Habitamos adarves y callejuelas frescas en verano y protegidas en invierno. Las avenidas son para los desfiles, para que las tropas ocupen el París de 1871, las callejuelas para las procesiones. Arterias que propician una vida de dentro hacia fuera en barecitos que crecen por este casco viejo/nuevo como la hiedra con verdes letreros del manantial de Espinardo. Mis hijos juegan en el callejón del bolo y una vecina fuma en la ventana oculta entre geranios que la hacen parecer a la estanquera de Amarcord. Cuando vuelves de otro sitio Murcia parece chata, cuando la vas andando te das cuenta de que de donde vienes las cosas son a la medida de la ciudad y no de sus habitantes. Quieres visitar Toledo, comprar en Barcelona y vender en Madrid, pero quieres vivir en Murcia. Son las 8 de la mañana de un día de noviembre y la gente recorre la Trapería abrigada y toma café en Drexco para ver y que los vean como siempre se hizo en las peceras del Casino. Lo que en otro tiempo me pareció un defecto me resulta una característica de esa suma de cosas que somos. Hicimos las casas moras hacia dentro para conjurar la envidia y luego les pusimos fachadas barrocas para que nadie fuera más que nosotros. La rigurosamente cumplida contradicción de los murcianos es lo que nos hace tan únicos y pide a gritos que alguien nos dé un guantazo por tolerantes de más y un beso por resistentes heróicos. Han dado ya las 10 de una mañana de diciembre y seguimos haciendo papeles en los bancos.

En un ático de la Trapería mi amiga María José cuida de su nieta. La ventana se abre a las azoteas abigarradas. Podríamos estar en Amman. La habitación silenciosa parece proyectar luz sobre el casino y la belleza del momento se hace frágil cuando el sol tiñe de naranja las medianeras blancas de los anárquicos edificios. Hay algo terso en ese momento en el que el olor a bebé, el más delicado y penetrante del mundo, marca el recuerdo, la extraña experiencia estética de esta ciudad que, en su cúmulo de despropósitos, se hace bellísima en el total. La ciudad es el caserío con la gente dentro. Son las 5 de la tarde en un día de enero. Es una hora bruja de luz perfecta en la que algo siempre me dice que de los minaretes saldrán los almuédanos a llamar a la oración.

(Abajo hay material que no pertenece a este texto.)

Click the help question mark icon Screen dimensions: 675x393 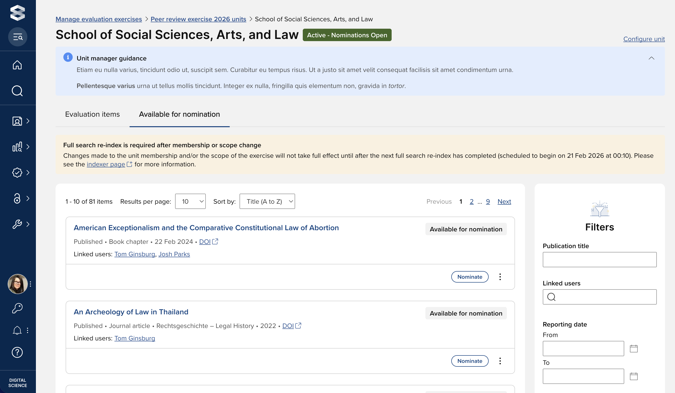point(17,352)
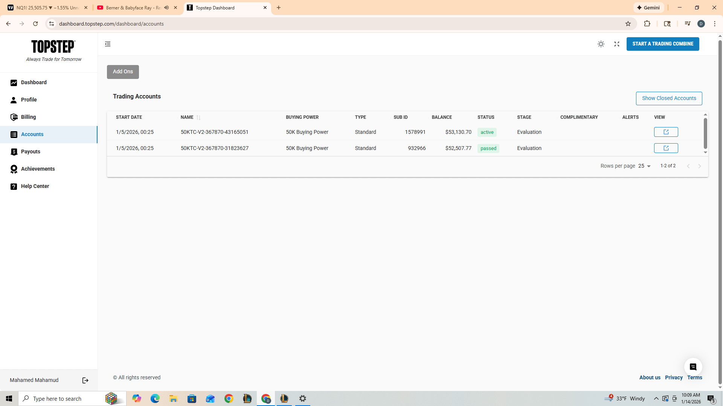Toggle the light/dark theme sun icon
Image resolution: width=723 pixels, height=406 pixels.
coord(601,44)
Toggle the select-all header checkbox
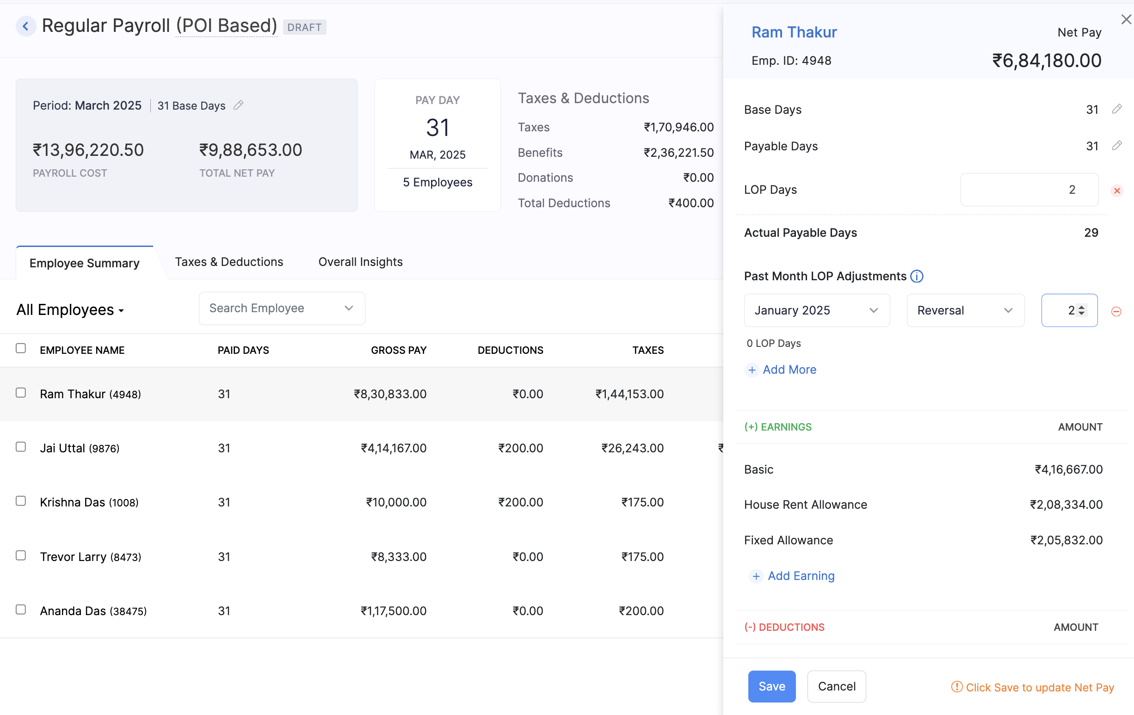Viewport: 1134px width, 715px height. click(21, 349)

En ese devenir lento, el tiempo se hace líquido y se sincroniza con el río en esta esquina del Mediterráneo y del continente. Vivimos en la gran ciudad que no sabe que lo es pensando ser la aldea rural que nunca fue. Es domingo a la una del mediodía, mediados de abril. En Las Jarras sirven reclutas y en San Juan trasladan los pasos en procesión mientras otra maratón bloquea el centro de esta Murcia católico-deportiva. Es el sábado pasado y dan las 8.

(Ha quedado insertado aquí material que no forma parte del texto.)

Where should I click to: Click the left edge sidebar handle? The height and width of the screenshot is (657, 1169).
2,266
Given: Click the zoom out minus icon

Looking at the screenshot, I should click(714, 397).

La vida aquí crece imparable y exuberante, brillante y plácida. Necesita de la luz fuerte, casi demasiado fuerte, y necesitamos transitar las callejuelas de los barrios para ser lo que somos: una parte de una especie de gran organismo que es esta ciudad insuperada en sus destrozos y logros. La percepción sensorial completa, llena de altos y bajos, de olores y sabores, de proyecciones e introspecciones. Paseando nos dan las 10 de la noche de un día de julio cuando desembocamos como si del Ebro se tratase en la plaza Belluga para encarar el espacio de la gente al que se asoman los poderes municipal, episcopal y catedralicio. Estamos en la ciudad que, teniendo solo un milenio, parece que tenga tres. En esta plaza confluyen todos los modos y formas de ser y de pensar de todas las historias europeas y africanas. El calor afloja y se puede entonces afrontar esa meseta adoquinada grandiosa que nos recibe entre globos y conversaciones de terraza: es irregular, bellísima y mal programada, llena de santos y funcionarios, de buscavidas y notarios, de mendigos y niños con monopatín. Comprendo que esa plaza es Murcia, que no es mi ciudad sino mi hábitat y pienso que siempre viviré aquí.